### Directions for this task
Copy out all the lines in the records that include the word "agent".

::: Records for processing :::

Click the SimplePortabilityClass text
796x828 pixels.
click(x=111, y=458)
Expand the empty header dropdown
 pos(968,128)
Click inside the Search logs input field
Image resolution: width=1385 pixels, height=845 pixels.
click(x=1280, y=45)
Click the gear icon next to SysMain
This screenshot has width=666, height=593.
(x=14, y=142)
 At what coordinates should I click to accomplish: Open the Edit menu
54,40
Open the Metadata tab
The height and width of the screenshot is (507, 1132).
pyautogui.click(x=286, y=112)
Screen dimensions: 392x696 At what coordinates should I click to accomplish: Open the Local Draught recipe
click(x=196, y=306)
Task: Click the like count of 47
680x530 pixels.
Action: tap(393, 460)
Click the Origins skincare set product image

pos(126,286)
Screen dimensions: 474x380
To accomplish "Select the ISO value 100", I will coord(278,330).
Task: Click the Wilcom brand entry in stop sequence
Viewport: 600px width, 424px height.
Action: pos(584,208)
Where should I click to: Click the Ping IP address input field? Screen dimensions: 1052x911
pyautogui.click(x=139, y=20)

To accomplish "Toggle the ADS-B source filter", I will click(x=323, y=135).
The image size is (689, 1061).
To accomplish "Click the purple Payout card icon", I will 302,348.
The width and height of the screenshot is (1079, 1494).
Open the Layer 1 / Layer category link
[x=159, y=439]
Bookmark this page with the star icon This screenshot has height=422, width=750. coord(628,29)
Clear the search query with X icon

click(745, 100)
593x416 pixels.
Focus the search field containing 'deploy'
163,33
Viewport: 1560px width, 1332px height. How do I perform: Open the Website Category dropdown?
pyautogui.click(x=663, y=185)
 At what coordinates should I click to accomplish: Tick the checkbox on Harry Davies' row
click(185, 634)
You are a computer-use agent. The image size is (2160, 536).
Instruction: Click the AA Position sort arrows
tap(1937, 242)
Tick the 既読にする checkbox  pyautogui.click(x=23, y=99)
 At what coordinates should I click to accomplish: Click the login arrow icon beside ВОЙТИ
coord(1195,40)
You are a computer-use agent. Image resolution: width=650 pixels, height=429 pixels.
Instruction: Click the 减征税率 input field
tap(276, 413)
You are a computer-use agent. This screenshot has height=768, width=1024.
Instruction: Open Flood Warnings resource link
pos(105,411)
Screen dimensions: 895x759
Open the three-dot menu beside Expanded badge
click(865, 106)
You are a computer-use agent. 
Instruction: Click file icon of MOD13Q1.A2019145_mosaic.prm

:::

### Solution to this task
You are a computer-use agent. The image size is (2160, 536).
You are a computer-use agent. Image resolution: width=650 pixels, height=429 pixels.
You are a computer-use agent. This screenshot has height=768, width=1024.
You are a computer-use agent. 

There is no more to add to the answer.